The short message in relation to the first issue is that Insurers cannot choose to inter-meddle in litigation against their Assured without facing the costs consequences when the claim against the Assured is ultimately successful. The choice for the Insurer is to decide whether or not the claim brought against its Assured falls within or outwith the cover afforded by the policy and to act consistently with that decision. If the decision reached is that the claim is not covered by the policy terms then it should stay out of the litigation against its Assured and await any subsequent claim that may be brought against it under the provisions of the Third Party (Rights against Insurers) Act 1930, which it can then contest on that very ground. If, on the other hand, the Insurer chooses to become involved in supporting its Assured in seeking to defeat the claim against the Assured it will probably be found to have chosen to become a third party funder in that litigation and, so, be at risk of an application under s.51 of the Superior Courts Act 1981.

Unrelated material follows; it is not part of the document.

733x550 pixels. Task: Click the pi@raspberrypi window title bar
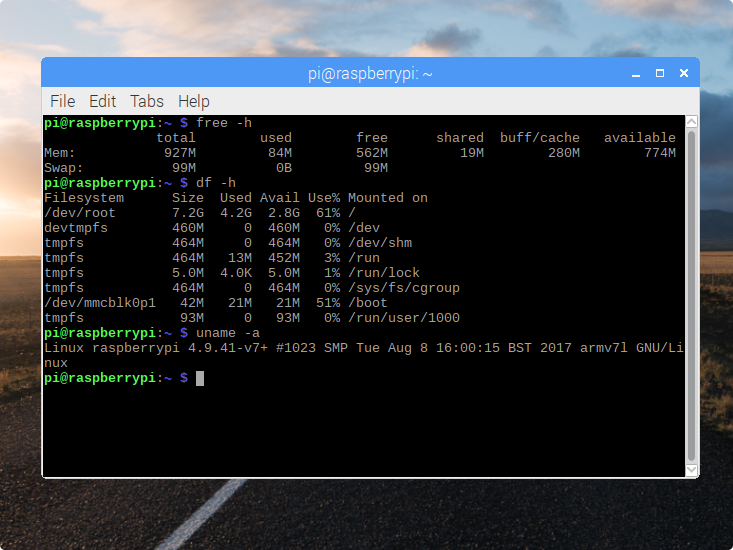(x=370, y=74)
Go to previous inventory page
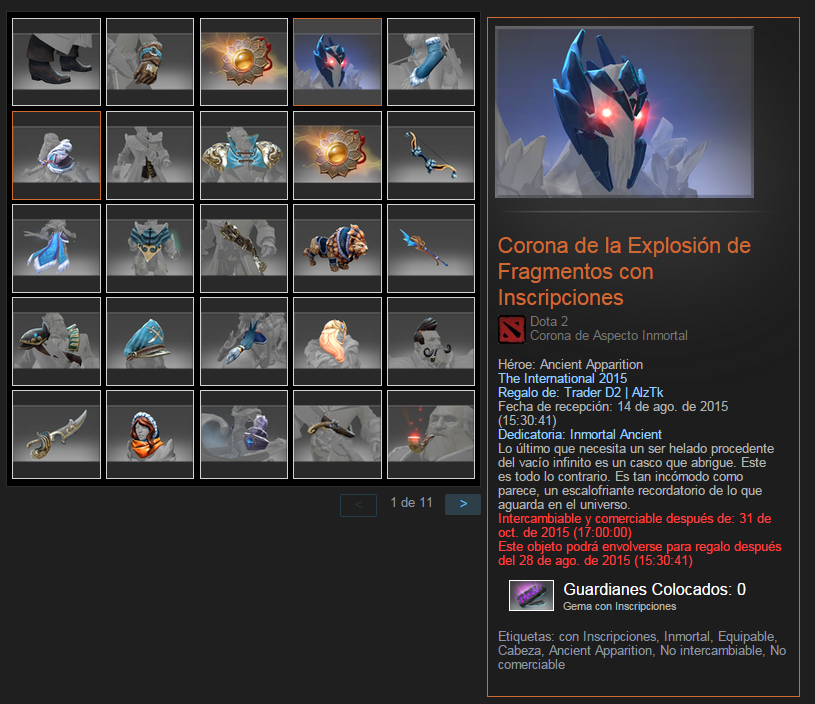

The second message for Insurers is that, if they consent to the incurring of costs by an Assured in defending a claim, they will only avoid liability to meet the costs of the party which succeeds in its claim against the Assured if its policy wording quite specifically excludes liability for such costs. Whether such an exclusion of liability for costs incurred with Insurers’ consent is a readily marketable product is another matter altogether.